### Document segment
The processor 118 may also be coupled to the GPS chipset 136, which
may be configured to provide location information (e.g., longitude
and latitude) regarding the current location of the WTRU 102. In
addition to, or in lieu of, the information from the GPS chipset
136, the WTRU 102 may receive location information over the air
interface 116 from a base station (e.g., base stations 114a, 114b)
and/or determine its location based on the timing of the signals
being received from two or more nearby base stations. It will be
appreciated that the WTRU 102 may acquire location information by
way of any suitable location-determination method while remaining
consistent with an embodiment.
The processor 118 may further be coupled to other peripherals 138,
which may include one or more software and/or hardware modules that
provide additional features, functionality and/or wired or wireless
connectivity. For example, the peripherals 138 may include an
accelerometer, an e-compass, a satellite transceiver, a digital
camera (for photographs or video), a universal serial bus (USB)
port, a vibration device, a television transceiver, a hands free
headset, a Bluetooth.RTM. module, a frequency modulated (FM) radio
unit, a digital music player, a media player, a video game player
module, an Internet browser, and the like.
FIG. 1C is a system diagram of the RAN 104 and the core network 106
according to an embodiment. As noted, the RAN 104 may employ an
E-UTRA radio technology to communicate with the WTRUs 102a, 102b,
and 102c over the air interface 116. The RAN 104 may also be in
communication with the core network 106.

[Document and screenshot pointing entries]

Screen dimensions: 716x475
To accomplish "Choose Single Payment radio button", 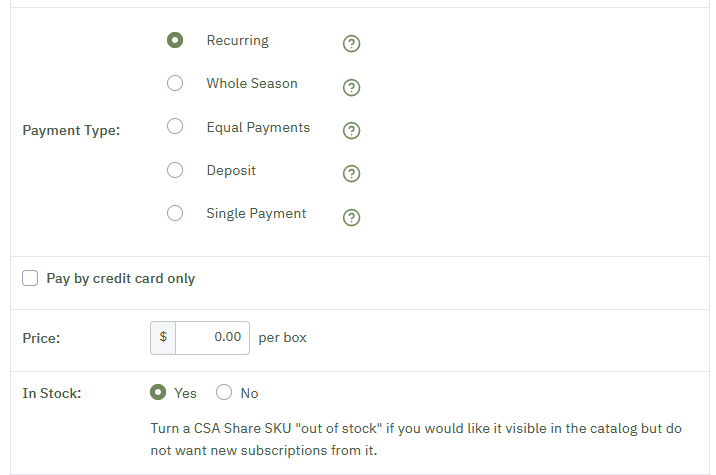I will (175, 213).
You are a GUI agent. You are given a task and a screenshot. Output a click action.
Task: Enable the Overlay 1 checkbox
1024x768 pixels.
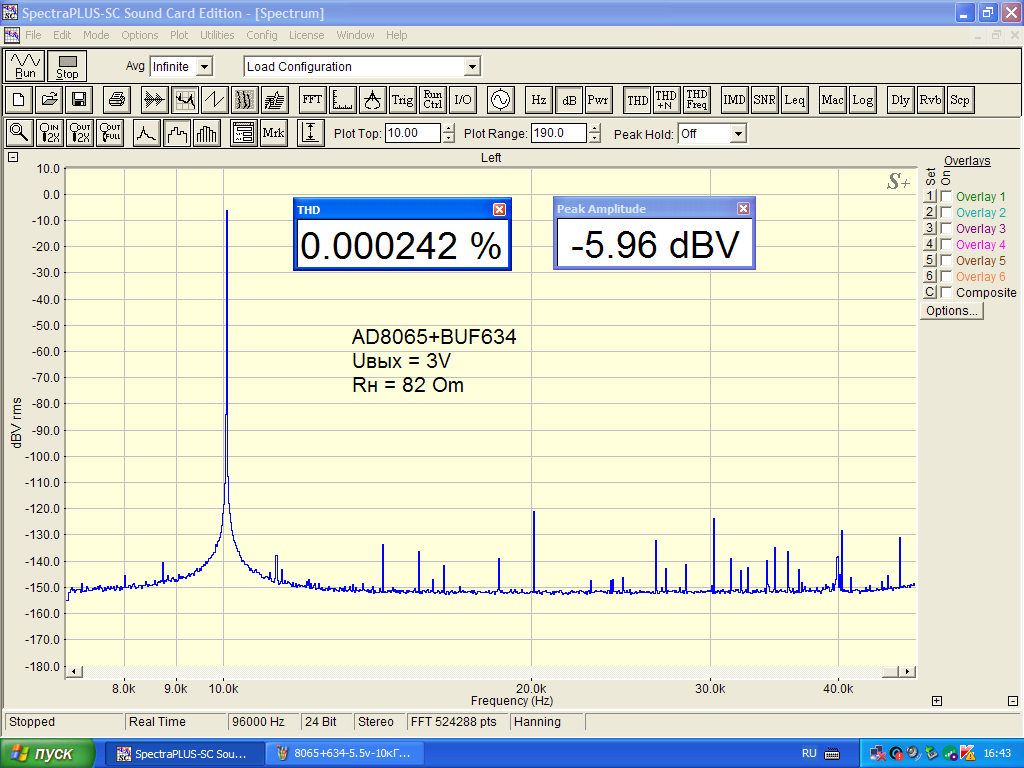pos(946,197)
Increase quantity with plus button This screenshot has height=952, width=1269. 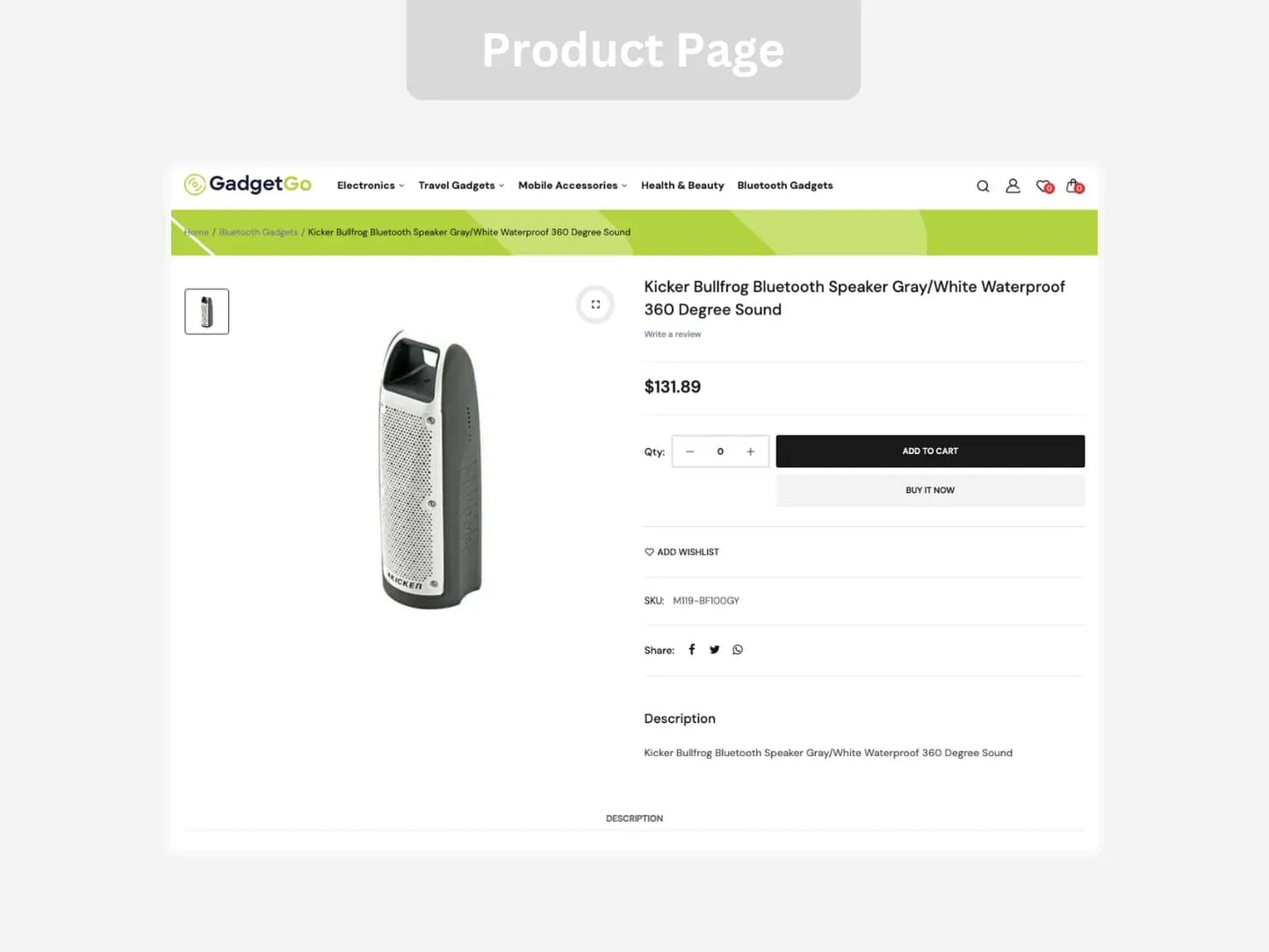(751, 451)
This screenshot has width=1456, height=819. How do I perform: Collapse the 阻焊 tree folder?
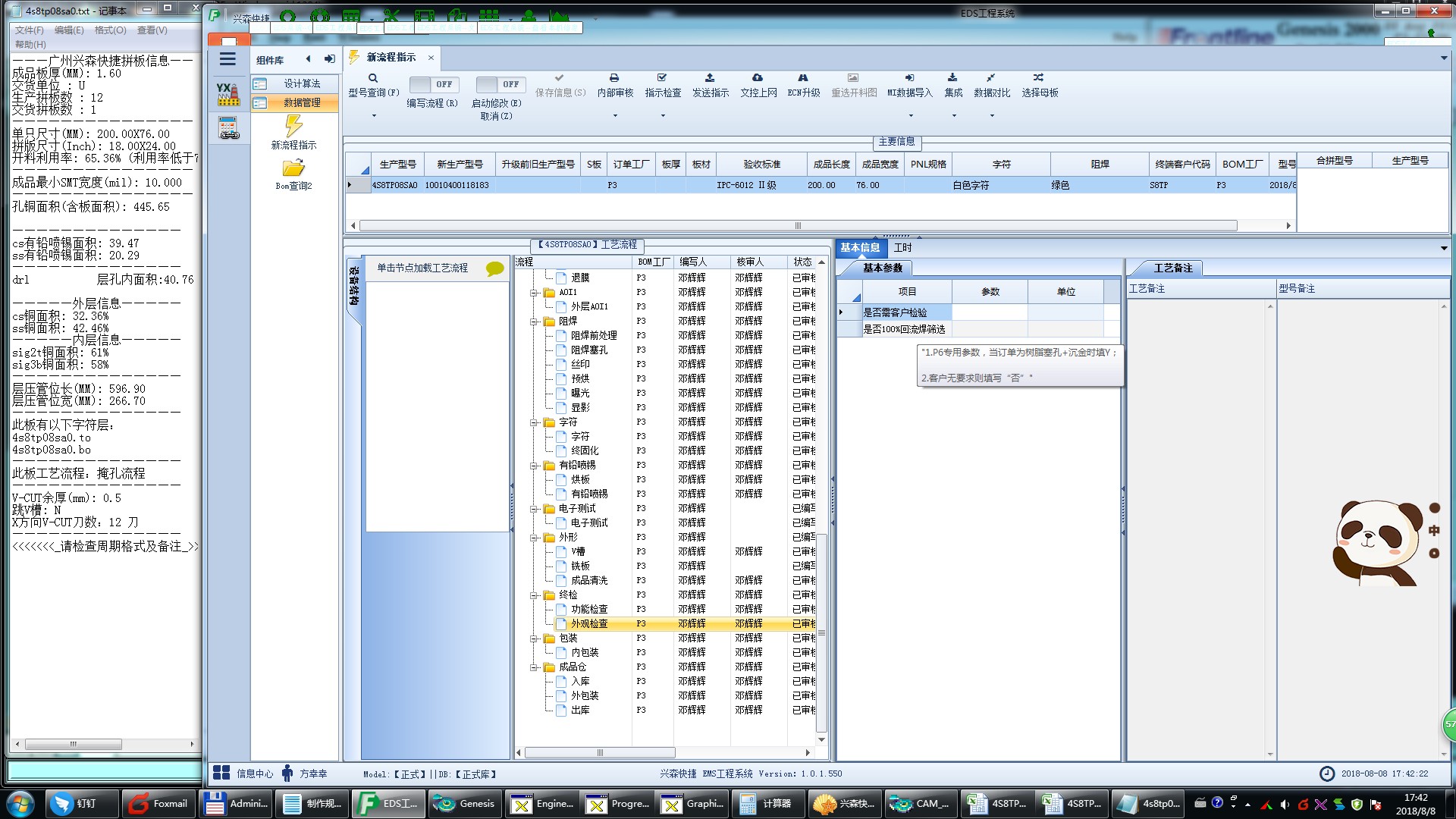(534, 322)
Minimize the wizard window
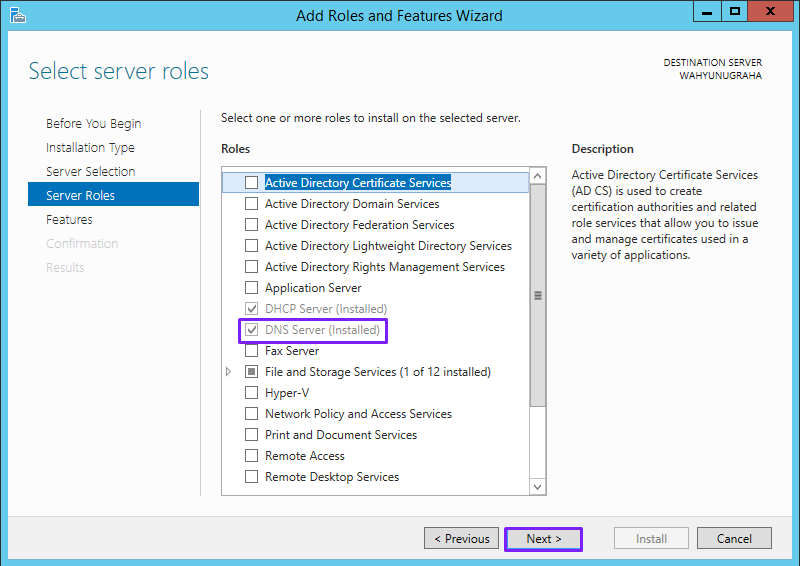800x566 pixels. click(x=707, y=12)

### Work to be completed
Write what comes next in the WTRU and RAN description, following on from its final sentence about the RAN 104 communicating with the core network 106.

### Expected answer
The RAN 104 may include eNode-Bs 140a, 140b, 140c, though it will
be appreciated that the RAN 104 may include any number of eNode-Bs
while remaining consistent with an embodiment. The eNode-Bs 140a,
140b, 140c may each include one or more transceivers for
communicating with the WTRUs 102a, 102b, 102c over the air
interface 116. In one embodiment, the eNode-Bs 140a, 140b, 140c may
implement MIMO technology. Thus, the eNode-B 140a, for example, may
use multiple antennas to transmit wireless signals to, and receive
wireless signals from, the WTRU 102a.
Each of the eNode-Bs 140a, 140b, 140c may be associated with a
particular cell (not shown) and may be configured to handle radio
resource management decisions, handover decisions, scheduling of
users in the uplink and/or downlink, and the like. As shown in FIG.
1C, the eNode-Bs 140a, 140b, 140c may communicate with one another
over an X2 interface.
The core network 106 shown in FIG. 1C may include a mobility
management gateway (MME) 142, a serving gateway 144, and a packet
data network (PDN) gateway 146. While each of the foregoing
elements are depicted as part of the core network 106, it will be
appreciated that any one of these elements may be owned and/or
operated by an entity other than the core network operator.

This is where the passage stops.